Text provided.

The International Drag Day is an annual event on July 16 that aims to celebrate and recognize the Drag art all around the world.

== History ==
The International Drag Day was founded by Adam Stewart in 2009 through his fan page for drag queens on Facebook, with a main objective to provide drag artists with the space to expose their creativity and culture in a proper way. In an interview with Guidetogay.com, Stewart describes the event saying:
International Drag Day is a day where all around the world on every gay scene we take this opportunity to celebrate and thank the drag artists that add so much to gay life and culture. This is the reason I launched this concept. I saw that there was no such day or event on an international platform in which we celebrated drag artists.

In 2017's edition, the BBC's weatherman Owain Wyn Evans gave drag queen-themed forecast and paid tribute to drag queens and RuPaul's Drag Race as a way to show support for the celebration.

== Activities ==
In addition to the artistic shows and performances, the event hosts discussions and debates about the Drag artists rights and situation in different countries, the role of the Drag community in the LGBT movement, feminism and other topics by sharing experiences from daily life.

Saved data entries:

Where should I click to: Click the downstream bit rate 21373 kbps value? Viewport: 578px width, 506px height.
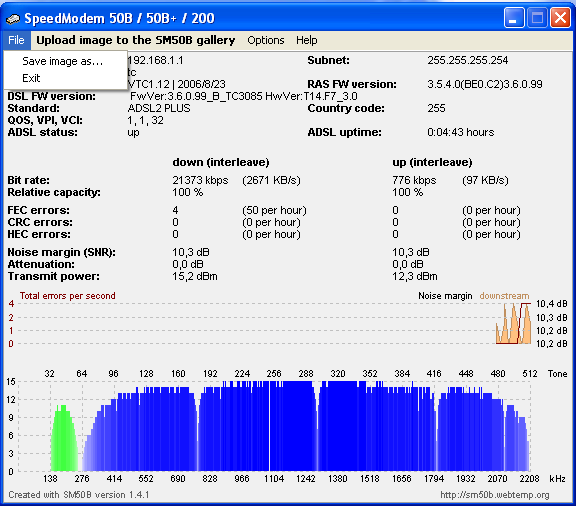coord(200,180)
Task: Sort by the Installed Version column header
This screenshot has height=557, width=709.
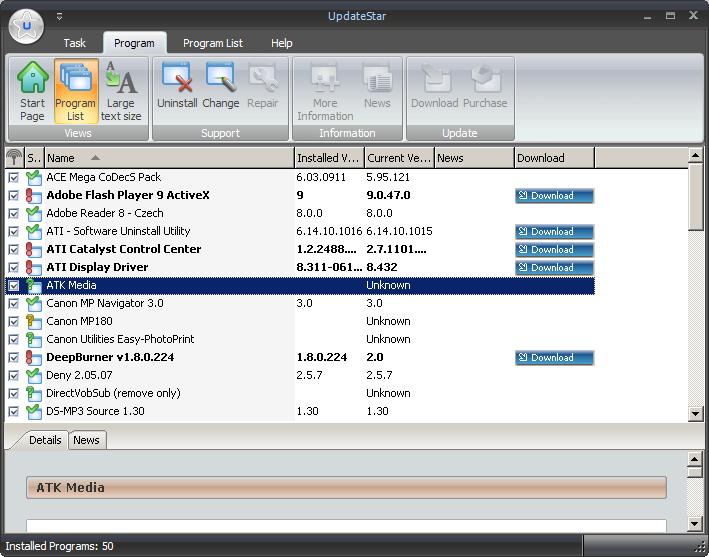Action: click(328, 158)
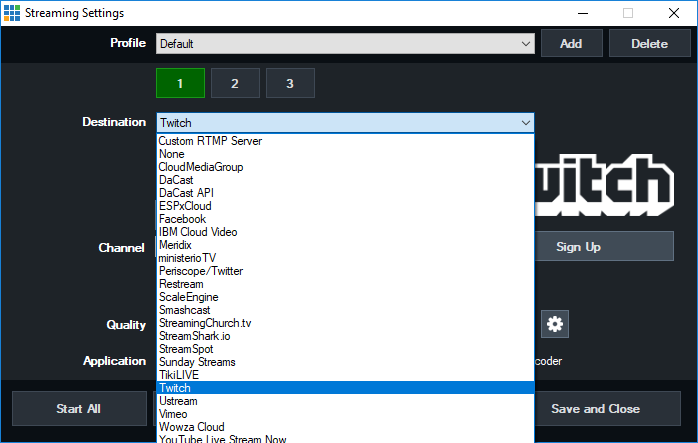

Questions to answer.
1) According to the text on International Drag Day, who founded the event, and in what year?
2) Render this sentence from the International Drag Day text in Spanish: "The International Drag Day is an annual event on July 16 that aims to celebrate and recognize the Drag art all around the world."
3) Carry on the International Drag Day text from the point where it stops.

Per-task outputs.
1) Adam Stewart founded it in 2009.

2) El Día Internacional del Drag es un evento anual que se celebra el 16 de julio y que tiene como objetivo celebrar y reconocer el arte drag en todo el mundo.

3)
== Partners ==
Guidetogay.com was the main media partner for the annual celebration back in 2009 as one of its biggest channels to communicate the concept and spread it worldwide.

Feast of Fun, the Chicago based talk show, helped promoting the event also by ensuring a podcast where Fausto Fernós, Marc Felion and the drag queen Elysse Giovani discuss the activities held.

In Australia, the Stonewall Hotel was a big logistic partner for one of the editions and hosted a huge event to celebrate the day.

Also in Australia, local LGBTIQ+ publication, A Modern Gay's Guide covered the activities happening across the Pacific to support and celebrate, including the aforementioned Stonewall Hotel event.